Single-mode lasing in InGaAs nanopillars on SOI (Conference Presentation)

Abstract

The integration of III-V optoelectronics on Si substrates is essential for next-generation high-speed communications. The major issue in the integration of III-V semiconductor on Si is the lattice mismatch between Si and the III-V semiconductor material at the interface. The strain induced by the lattice mismatch can be relaxed when a nanostructure, such as a nanopillar (NP), is grown on Si. In this work, we experimentally determine the lasing mode by optically pumping a single InGaAs nanopillar grown on Si on insulator (SOI). The lasing features of the InGaAs NP are characterized with different optical techniques. Power dependent photoluminescence (PL) at 7K is carried out to determine the lasing threshold by increasing the excitation power.
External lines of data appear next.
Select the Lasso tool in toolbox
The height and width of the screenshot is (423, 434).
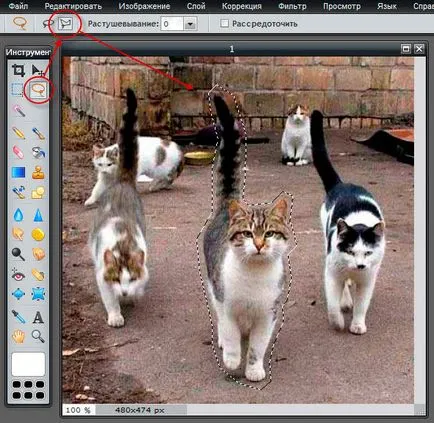click(39, 90)
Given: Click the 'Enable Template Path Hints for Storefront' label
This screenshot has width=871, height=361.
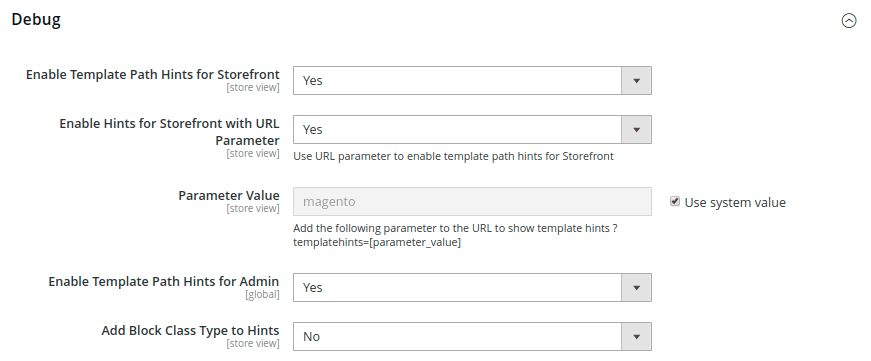Looking at the screenshot, I should coord(153,74).
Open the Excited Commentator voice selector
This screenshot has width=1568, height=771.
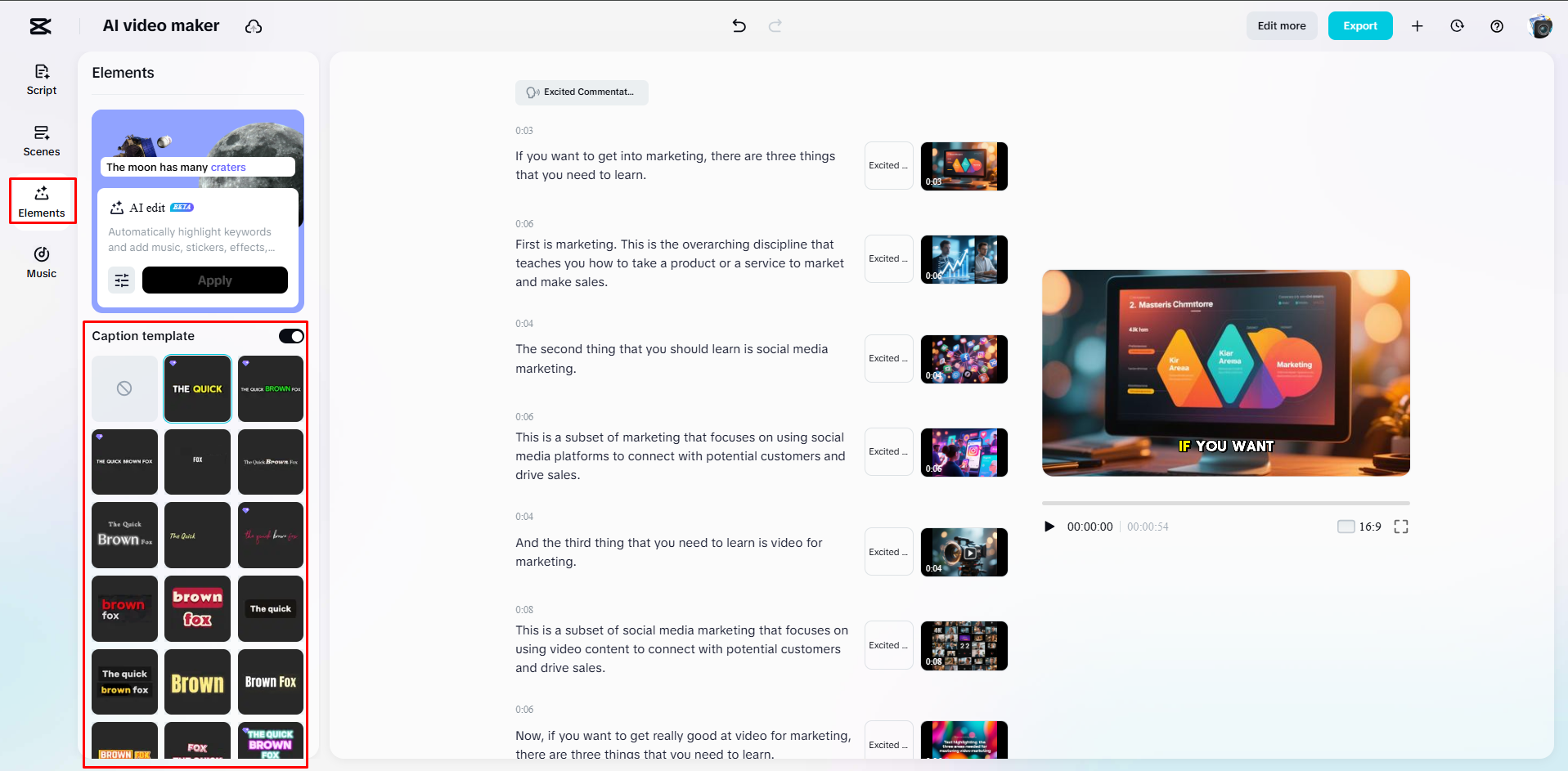point(582,92)
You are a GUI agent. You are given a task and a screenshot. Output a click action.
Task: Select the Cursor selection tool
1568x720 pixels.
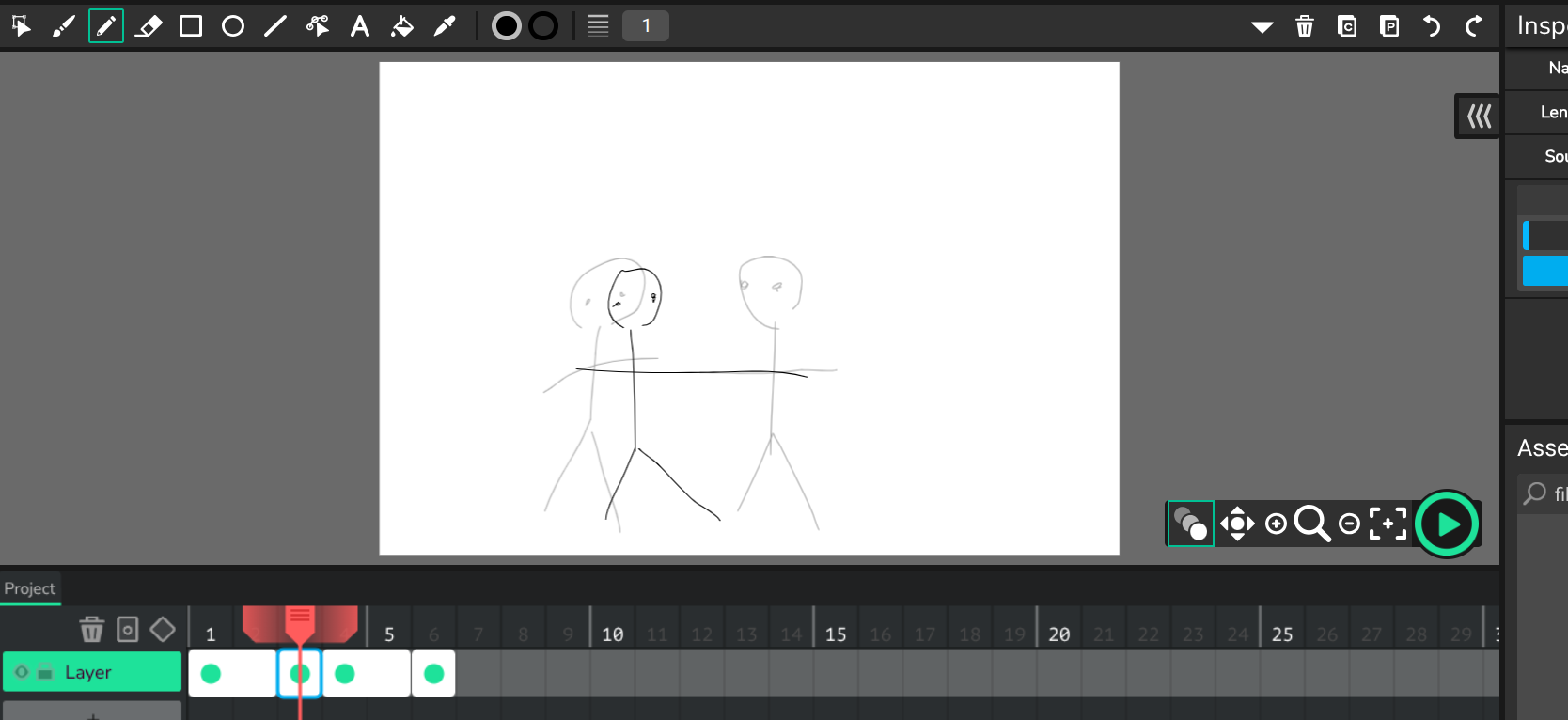pyautogui.click(x=21, y=26)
The carrier dynamics below and above the threshold have been studied at 7K from time-resolved photoluminescence (TRPL) experiments at different excitation powers. We have measured a decrease in the carrier lifetimes with a rise in excitation power until the nanostructure starts lasing. The lifetime corresponding to the laser mode is on the order of the sensitivity of the streak camera (±1ps) indicating the extremely short laser lifetime. The InGaAs nanolaser shows a single longitudinal mode because of the small length dimensions (<1μm). The wavelength of the laser mode emission changes with each NP excited due to the slight differences in dimensions between NPs. In addition, the quality of the crystal grown has been studied with temperature-dependent PL. These results will contribute to further optimization of the InGaAs nanolaser for integration of III-V optoelectronics on Si substrates.